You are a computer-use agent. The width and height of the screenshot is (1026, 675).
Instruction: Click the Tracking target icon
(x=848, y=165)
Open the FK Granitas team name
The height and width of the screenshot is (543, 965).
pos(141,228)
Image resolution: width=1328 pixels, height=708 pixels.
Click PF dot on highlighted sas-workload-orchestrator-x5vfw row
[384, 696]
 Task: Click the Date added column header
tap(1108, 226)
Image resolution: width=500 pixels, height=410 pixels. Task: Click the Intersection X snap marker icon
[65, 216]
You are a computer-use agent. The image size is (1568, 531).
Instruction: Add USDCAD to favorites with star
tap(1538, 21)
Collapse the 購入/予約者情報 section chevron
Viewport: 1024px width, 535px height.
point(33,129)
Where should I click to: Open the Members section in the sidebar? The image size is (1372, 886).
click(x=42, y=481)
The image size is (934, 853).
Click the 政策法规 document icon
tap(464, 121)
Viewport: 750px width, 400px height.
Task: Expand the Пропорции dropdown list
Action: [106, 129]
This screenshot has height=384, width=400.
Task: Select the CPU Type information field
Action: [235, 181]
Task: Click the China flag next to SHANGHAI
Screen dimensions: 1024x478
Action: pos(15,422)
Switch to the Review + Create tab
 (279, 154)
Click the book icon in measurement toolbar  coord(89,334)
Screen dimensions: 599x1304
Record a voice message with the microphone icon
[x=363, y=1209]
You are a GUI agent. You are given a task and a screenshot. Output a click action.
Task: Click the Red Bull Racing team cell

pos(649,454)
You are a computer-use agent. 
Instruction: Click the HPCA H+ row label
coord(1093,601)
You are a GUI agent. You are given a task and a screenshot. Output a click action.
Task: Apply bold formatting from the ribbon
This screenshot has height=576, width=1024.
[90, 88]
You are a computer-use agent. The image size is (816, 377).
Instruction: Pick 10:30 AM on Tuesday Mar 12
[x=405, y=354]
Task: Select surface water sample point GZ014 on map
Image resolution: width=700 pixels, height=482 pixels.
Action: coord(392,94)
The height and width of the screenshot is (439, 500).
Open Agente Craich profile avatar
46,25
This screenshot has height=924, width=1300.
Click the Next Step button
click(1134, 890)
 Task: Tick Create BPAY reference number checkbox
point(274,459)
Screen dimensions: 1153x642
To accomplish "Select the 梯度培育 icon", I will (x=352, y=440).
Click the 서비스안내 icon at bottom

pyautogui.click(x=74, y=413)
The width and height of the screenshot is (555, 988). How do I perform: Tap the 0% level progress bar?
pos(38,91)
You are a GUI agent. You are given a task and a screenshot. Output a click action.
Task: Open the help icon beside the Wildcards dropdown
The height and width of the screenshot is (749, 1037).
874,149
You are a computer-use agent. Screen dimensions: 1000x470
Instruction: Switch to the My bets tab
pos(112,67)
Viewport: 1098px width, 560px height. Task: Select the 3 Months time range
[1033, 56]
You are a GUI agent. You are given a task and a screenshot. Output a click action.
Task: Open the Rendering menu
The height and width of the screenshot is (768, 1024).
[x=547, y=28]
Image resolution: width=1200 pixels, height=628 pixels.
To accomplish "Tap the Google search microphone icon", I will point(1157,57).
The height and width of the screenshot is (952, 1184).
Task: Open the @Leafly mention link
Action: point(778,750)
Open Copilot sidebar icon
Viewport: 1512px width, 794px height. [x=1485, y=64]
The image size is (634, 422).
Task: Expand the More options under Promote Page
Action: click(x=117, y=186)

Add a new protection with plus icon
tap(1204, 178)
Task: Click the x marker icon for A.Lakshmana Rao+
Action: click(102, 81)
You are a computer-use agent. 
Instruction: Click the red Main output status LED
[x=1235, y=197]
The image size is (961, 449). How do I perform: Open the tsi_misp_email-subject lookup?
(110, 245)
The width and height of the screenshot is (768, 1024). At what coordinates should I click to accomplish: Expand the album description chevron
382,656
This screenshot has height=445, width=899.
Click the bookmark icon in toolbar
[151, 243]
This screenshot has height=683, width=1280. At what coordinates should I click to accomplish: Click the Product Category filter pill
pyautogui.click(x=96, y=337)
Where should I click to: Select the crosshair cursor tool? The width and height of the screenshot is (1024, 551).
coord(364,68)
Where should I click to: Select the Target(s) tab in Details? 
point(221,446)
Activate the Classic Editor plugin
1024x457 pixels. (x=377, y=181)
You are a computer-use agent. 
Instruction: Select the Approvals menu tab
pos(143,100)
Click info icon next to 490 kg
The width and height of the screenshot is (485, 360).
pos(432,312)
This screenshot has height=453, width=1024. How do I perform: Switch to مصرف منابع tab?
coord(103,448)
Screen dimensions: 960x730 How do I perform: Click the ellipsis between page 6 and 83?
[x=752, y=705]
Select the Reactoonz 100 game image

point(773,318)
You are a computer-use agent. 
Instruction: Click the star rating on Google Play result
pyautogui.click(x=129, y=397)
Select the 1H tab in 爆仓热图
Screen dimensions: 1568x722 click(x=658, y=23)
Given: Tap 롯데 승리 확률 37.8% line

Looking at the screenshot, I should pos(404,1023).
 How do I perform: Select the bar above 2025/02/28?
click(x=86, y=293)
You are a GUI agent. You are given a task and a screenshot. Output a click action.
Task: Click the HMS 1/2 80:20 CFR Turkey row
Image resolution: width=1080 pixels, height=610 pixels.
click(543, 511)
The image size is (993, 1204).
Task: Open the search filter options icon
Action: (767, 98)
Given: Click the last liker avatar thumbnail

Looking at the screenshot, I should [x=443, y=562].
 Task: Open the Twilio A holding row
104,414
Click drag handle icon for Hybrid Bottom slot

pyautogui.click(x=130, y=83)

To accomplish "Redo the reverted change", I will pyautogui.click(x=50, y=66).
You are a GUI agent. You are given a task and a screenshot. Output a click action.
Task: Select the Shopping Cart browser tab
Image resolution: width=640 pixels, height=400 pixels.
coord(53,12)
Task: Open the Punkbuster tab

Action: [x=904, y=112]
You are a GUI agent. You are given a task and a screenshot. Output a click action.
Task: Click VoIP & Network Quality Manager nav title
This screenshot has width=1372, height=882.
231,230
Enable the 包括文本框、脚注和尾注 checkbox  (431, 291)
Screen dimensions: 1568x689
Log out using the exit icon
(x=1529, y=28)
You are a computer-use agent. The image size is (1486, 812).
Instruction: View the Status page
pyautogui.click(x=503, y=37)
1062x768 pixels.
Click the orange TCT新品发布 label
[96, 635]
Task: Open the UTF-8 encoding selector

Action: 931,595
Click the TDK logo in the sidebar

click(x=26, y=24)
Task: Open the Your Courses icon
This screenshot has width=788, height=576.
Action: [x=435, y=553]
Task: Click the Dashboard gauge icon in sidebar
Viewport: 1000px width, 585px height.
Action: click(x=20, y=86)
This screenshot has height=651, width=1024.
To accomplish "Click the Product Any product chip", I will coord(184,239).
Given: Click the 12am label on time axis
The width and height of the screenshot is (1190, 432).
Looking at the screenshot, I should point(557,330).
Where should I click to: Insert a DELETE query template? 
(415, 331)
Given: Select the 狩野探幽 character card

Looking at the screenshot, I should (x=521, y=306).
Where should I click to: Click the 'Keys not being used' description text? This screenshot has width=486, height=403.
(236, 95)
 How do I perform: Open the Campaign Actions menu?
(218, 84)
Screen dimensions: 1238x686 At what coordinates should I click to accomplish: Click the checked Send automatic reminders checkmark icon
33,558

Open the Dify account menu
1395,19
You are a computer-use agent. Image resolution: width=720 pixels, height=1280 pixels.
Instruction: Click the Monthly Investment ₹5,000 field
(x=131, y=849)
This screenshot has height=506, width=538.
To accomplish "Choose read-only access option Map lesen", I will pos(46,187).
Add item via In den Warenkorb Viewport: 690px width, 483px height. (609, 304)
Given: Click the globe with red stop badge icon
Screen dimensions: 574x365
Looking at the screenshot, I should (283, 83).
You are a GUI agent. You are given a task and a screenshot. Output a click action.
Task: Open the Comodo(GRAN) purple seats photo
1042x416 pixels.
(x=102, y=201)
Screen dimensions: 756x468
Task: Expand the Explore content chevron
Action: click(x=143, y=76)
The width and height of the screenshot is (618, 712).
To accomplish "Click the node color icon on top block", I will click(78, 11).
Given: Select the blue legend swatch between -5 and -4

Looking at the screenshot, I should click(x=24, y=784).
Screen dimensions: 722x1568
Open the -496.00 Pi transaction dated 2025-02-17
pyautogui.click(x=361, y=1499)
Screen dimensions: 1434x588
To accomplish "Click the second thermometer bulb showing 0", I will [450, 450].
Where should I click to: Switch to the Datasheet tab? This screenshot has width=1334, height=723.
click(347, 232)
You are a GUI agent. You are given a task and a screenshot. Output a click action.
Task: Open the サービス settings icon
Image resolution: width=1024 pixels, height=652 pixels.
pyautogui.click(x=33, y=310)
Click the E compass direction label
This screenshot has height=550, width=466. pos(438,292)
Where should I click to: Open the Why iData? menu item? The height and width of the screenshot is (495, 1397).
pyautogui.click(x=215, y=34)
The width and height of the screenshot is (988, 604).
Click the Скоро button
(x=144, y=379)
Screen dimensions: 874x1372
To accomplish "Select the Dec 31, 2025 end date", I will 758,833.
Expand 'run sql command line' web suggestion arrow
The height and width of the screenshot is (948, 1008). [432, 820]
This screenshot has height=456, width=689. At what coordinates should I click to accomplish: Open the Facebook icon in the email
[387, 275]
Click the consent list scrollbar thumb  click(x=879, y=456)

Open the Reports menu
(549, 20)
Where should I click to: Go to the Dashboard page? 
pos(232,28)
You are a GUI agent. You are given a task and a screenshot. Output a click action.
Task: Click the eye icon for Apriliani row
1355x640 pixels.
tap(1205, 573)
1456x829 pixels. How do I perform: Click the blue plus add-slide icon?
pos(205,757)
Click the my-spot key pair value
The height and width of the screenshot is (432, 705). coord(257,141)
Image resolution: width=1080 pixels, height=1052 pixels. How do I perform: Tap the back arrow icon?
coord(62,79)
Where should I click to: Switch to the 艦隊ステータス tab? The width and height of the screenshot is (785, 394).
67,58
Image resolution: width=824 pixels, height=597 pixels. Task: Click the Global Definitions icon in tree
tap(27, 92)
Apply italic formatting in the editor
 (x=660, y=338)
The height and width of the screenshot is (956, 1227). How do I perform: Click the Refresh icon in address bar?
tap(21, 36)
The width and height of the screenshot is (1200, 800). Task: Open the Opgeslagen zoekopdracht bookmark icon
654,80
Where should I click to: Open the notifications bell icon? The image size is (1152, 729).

# [Work to complete]
All lines above that contain "computer" are required in the answer.

# [Completed task]
You are a computer-use agent. The width and height of the screenshot is (1026, 675).
You are a computer-use agent. The image size is (1568, 531).
You are a computer-use agent. 
You are a computer-use agent. The image size is (816, 377).
You are a computer-use agent. Screen dimensions: 1000x470
You are a computer-use agent. 
You are a computer-use agent. 
You are a computer-use agent. 
You are a computer-use agent. The image size is (1486, 812).
You are a computer-use agent. Image resolution: width=720 pixels, height=1280 pixels.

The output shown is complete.